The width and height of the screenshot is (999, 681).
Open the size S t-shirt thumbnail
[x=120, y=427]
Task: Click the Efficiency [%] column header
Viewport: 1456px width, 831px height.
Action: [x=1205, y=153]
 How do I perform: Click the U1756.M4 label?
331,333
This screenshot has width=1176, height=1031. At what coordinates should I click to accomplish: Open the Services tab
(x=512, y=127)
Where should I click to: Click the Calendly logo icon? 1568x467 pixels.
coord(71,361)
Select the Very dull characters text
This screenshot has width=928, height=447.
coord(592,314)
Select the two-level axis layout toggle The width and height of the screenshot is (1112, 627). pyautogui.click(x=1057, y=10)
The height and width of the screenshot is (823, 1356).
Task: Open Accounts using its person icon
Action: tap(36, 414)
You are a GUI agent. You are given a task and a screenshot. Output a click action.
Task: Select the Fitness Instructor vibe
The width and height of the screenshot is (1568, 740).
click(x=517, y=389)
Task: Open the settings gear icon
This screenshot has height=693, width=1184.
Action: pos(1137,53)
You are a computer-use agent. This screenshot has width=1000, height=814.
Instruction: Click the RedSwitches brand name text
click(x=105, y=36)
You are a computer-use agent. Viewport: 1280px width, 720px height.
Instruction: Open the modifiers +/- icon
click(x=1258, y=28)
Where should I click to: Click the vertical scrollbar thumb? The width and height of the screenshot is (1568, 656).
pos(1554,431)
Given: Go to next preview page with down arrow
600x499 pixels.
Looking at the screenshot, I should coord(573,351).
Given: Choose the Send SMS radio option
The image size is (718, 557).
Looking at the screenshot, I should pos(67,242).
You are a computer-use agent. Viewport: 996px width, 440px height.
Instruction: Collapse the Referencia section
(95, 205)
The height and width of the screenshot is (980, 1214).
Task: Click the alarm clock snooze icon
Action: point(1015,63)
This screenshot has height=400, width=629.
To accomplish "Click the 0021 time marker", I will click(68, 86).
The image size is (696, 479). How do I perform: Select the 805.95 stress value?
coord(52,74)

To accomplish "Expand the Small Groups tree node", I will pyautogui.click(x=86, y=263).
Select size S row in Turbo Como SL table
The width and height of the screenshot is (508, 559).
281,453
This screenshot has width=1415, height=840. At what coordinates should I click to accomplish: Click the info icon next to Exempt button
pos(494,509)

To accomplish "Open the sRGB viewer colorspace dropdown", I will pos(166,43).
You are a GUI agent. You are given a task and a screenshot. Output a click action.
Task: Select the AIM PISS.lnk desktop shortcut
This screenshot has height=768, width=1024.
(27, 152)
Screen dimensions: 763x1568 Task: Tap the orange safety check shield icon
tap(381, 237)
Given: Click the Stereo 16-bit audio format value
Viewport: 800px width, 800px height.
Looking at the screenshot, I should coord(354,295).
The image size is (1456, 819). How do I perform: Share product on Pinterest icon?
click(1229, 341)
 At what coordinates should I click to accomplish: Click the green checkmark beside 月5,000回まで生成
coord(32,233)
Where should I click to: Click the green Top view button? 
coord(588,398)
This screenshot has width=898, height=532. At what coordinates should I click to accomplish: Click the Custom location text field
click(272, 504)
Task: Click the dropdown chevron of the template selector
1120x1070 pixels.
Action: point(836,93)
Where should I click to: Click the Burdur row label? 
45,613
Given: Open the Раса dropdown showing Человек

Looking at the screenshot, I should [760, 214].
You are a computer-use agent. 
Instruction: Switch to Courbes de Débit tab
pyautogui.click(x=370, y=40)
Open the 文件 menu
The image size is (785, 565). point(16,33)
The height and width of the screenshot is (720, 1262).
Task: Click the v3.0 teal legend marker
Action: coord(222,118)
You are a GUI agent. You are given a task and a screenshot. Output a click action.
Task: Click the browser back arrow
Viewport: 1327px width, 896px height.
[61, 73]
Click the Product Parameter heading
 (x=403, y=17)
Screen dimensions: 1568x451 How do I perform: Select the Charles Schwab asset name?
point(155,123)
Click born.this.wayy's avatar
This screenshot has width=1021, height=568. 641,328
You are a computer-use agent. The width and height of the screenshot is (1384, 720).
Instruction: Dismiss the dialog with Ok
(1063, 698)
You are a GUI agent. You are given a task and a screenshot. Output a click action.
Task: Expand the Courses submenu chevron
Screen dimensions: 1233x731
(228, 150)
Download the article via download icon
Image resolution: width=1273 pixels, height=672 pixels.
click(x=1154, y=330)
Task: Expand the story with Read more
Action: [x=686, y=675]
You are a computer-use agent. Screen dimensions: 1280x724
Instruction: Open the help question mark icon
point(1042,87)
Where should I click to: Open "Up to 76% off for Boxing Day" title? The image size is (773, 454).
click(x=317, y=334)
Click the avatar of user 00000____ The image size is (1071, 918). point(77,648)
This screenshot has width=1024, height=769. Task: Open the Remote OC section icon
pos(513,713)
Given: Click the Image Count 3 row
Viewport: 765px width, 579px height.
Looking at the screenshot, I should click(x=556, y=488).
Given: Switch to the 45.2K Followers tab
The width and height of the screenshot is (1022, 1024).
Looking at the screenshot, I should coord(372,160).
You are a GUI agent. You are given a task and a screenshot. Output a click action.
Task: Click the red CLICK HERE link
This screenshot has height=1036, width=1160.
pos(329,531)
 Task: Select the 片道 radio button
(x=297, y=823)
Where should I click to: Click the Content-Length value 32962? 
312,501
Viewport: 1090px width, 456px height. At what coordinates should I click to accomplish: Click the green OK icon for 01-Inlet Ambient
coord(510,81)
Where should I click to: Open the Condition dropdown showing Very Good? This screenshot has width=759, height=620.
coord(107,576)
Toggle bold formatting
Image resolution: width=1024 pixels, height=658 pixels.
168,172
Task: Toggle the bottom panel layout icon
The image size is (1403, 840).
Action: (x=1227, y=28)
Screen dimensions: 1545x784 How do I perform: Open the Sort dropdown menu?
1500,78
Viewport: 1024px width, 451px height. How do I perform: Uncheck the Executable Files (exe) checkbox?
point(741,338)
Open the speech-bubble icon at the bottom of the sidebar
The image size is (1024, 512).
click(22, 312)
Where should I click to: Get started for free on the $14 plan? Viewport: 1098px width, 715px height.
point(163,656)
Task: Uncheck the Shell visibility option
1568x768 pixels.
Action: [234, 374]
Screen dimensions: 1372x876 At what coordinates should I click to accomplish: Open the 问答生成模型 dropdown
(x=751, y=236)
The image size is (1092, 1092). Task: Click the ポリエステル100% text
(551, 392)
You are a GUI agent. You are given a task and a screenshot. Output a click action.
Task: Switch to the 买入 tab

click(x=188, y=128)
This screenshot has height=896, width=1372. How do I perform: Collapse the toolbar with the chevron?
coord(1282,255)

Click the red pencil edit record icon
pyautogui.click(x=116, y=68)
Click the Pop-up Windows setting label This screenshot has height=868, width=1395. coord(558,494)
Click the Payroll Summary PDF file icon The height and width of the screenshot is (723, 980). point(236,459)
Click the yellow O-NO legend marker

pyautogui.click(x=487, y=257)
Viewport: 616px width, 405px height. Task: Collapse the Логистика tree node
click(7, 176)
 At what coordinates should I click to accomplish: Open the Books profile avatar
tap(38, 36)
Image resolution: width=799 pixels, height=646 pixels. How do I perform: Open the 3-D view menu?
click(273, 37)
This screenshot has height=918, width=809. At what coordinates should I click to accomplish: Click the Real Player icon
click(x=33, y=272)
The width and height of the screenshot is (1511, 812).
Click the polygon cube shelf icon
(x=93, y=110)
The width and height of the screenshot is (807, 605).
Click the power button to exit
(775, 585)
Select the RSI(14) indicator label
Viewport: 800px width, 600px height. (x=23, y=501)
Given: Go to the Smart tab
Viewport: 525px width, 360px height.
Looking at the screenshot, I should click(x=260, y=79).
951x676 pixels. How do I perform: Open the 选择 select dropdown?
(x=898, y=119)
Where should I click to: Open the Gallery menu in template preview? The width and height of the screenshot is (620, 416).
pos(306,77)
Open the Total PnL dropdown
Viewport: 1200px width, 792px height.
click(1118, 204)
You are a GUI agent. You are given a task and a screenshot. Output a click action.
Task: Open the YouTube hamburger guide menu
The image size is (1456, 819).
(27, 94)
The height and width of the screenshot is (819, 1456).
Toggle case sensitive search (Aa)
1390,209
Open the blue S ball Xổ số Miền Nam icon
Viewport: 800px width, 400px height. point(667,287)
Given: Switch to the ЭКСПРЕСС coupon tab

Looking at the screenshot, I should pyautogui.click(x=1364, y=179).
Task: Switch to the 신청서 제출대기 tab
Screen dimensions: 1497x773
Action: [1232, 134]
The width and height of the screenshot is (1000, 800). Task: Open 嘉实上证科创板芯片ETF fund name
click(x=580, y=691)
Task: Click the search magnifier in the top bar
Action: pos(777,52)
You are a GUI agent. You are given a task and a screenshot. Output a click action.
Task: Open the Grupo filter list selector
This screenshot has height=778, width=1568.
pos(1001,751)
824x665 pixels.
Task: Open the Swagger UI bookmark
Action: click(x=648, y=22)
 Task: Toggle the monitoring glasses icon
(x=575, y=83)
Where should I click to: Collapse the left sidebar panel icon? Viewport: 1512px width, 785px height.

CHALLENGE
Starting at the first line of the items and going on through the line that contains "will click(68, 86).", turn each line into a row of a Markdown table with two columns, No. and Line. Number the rows in order and leave out blank lines.

TASK ANSWER
| No. | Line |
|---|---|
| 1 | The width and height of the screenshot is (999, 681). |
| 2 | Open the size S t-shirt thumbnail |
| 3 | [x=120, y=427] |
| 4 | Task: Click the Efficiency [%] column header |
| 5 | Viewport: 1456px width, 831px height. |
| 6 | Action: [x=1205, y=153] |
| 7 |  How do I perform: Click the U1756.M4 label? |
| 8 | 331,333 |
| 9 | This screenshot has width=1176, height=1031. At what coordinates should I click to accomplish: Open the Services tab |
| 10 | (x=512, y=127) |
| 11 | Where should I click to: Click the Calendly logo icon? 1568x467 pixels. |
| 12 | coord(71,361) |
| 13 | Select the Very dull characters text |
| 14 | This screenshot has width=928, height=447. |
| 15 | coord(592,314) |
| 16 | Select the two-level axis layout toggle The width and height of the screenshot is (1112, 627). pyautogui.click(x=1057, y=10) |
| 17 | The height and width of the screenshot is (823, 1356). |
| 18 | Task: Open Accounts using its person icon |
| 19 | Action: tap(36, 414) |
| 20 | You are a GUI agent. You are given a task and a screenshot. Output a click action. |
| 21 | Task: Select the Fitness Instructor vibe |
| 22 | The width and height of the screenshot is (1568, 740). |
| 23 | click(x=517, y=389) |
| 24 | Task: Open the settings gear icon |
| 25 | This screenshot has height=693, width=1184. |
| 26 | Action: pos(1137,53) |
| 27 | You are a computer-use agent. This screenshot has width=1000, height=814. |
| 28 | Instruction: Click the RedSwitches brand name text |
| 29 | click(x=105, y=36) |
| 30 | You are a computer-use agent. Viewport: 1280px width, 720px height. |
| 31 | Instruction: Open the modifiers +/- icon |
| 32 | click(x=1258, y=28) |
| 33 | Where should I click to: Click the vertical scrollbar thumb? The width and height of the screenshot is (1568, 656). |
| 34 | pos(1554,431) |
| 35 | Given: Go to next preview page with down arrow |
| 36 | 600x499 pixels. |
| 37 | Looking at the screenshot, I should coord(573,351). |
| 38 | Given: Choose the Send SMS radio option |
| 39 | The image size is (718, 557). |
| 40 | Looking at the screenshot, I should pos(67,242). |
| 41 | You are a computer-use agent. Viewport: 996px width, 440px height. |
| 42 | Instruction: Collapse the Referencia section |
| 43 | (95, 205) |
| 44 | The height and width of the screenshot is (980, 1214). |
| 45 | Task: Click the alarm clock snooze icon |
| 46 | Action: point(1015,63) |
| 47 | This screenshot has height=400, width=629. |
| 48 | To accomplish "Click the 0021 time marker", I will click(68, 86). |